(Records contained in a dataset)
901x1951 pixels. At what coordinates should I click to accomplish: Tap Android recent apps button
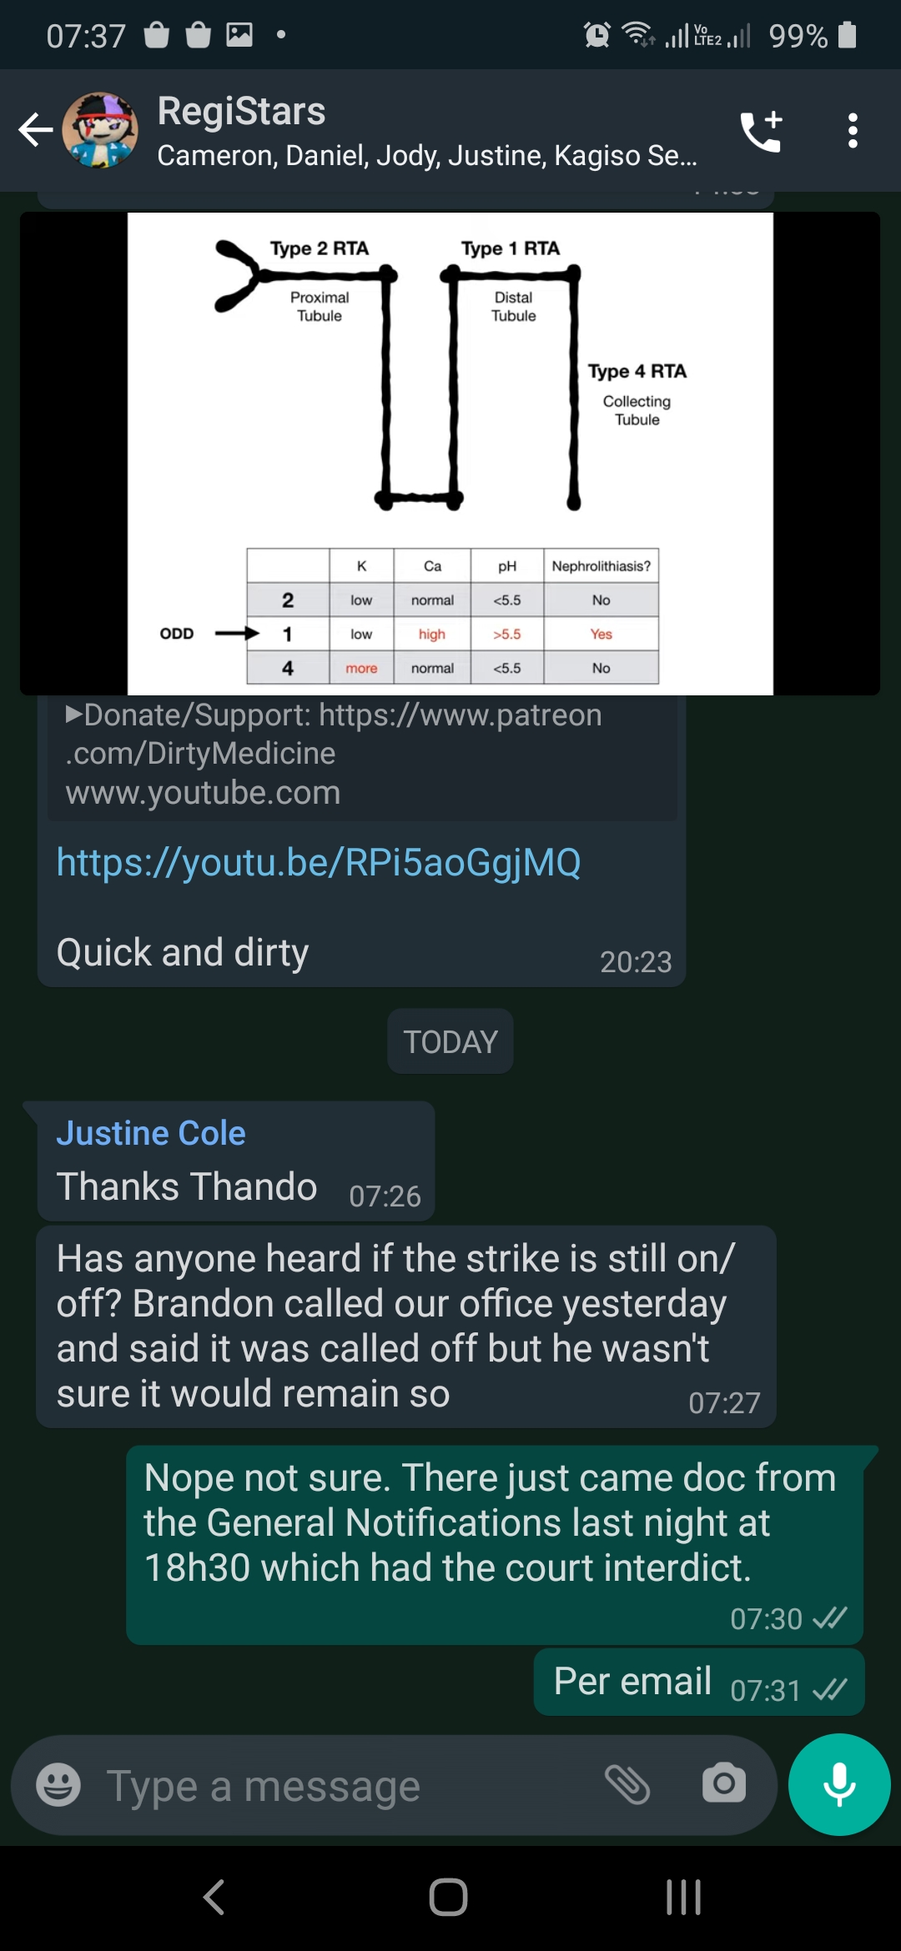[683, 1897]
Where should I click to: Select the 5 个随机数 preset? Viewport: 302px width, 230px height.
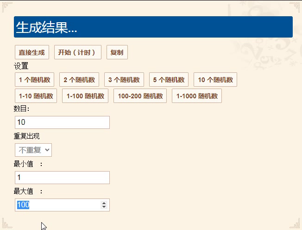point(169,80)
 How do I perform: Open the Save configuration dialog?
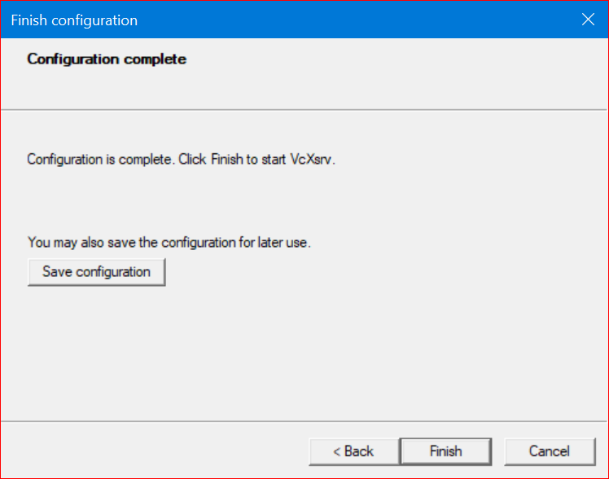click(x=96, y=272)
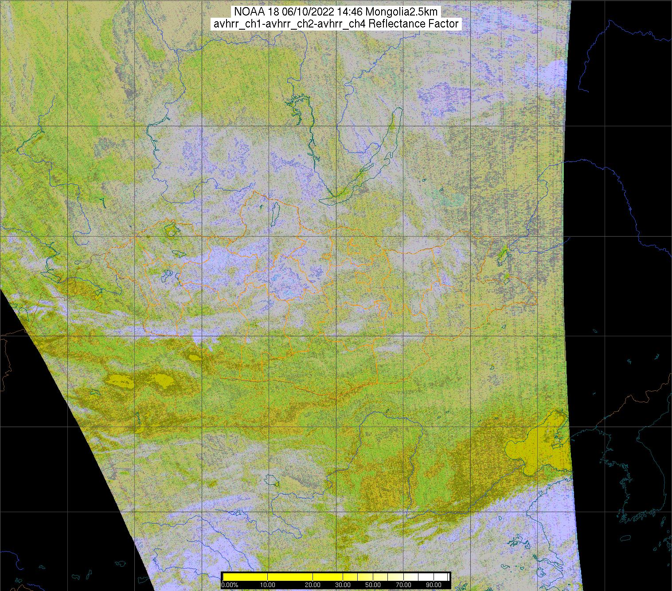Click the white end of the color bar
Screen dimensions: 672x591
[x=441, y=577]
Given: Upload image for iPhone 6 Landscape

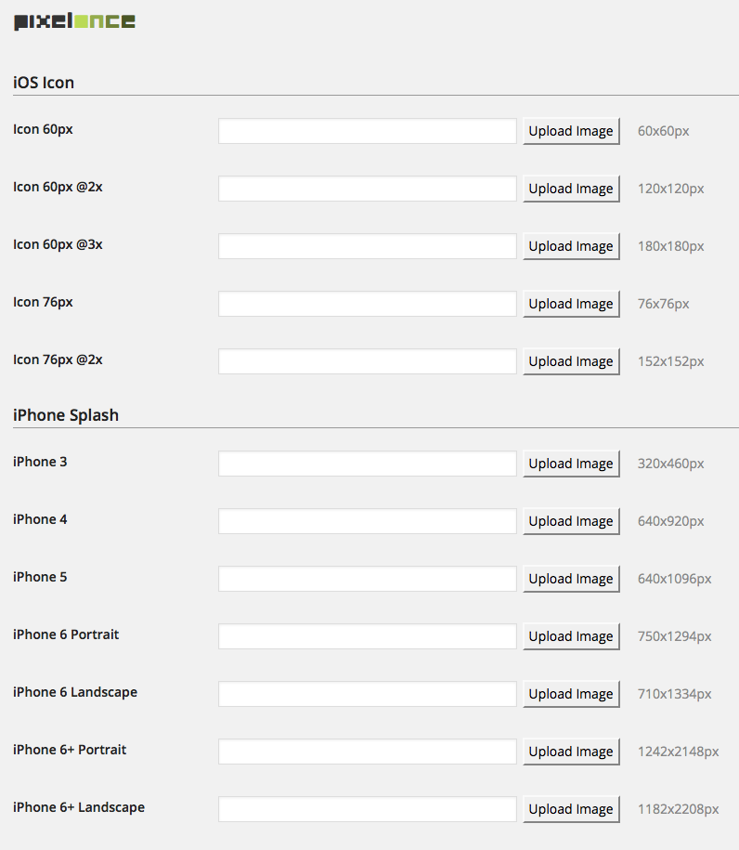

* [Exercise instructions]:
Word for word, copy out each record; do not include pictures.

* [The answer]:
901x1951 pixels. At what coordinates should I click to accomplish: Tap Android recent apps button
[683, 1897]
Where should I click to: Select the 5 个随机数 preset? Viewport: 302px width, 230px height.
point(169,80)
 How do I perform: Open the Save configuration dialog?
click(x=96, y=272)
Click the white end of the color bar
Screen dimensions: 672x591
[x=441, y=577]
Given: Upload image for iPhone 6 Landscape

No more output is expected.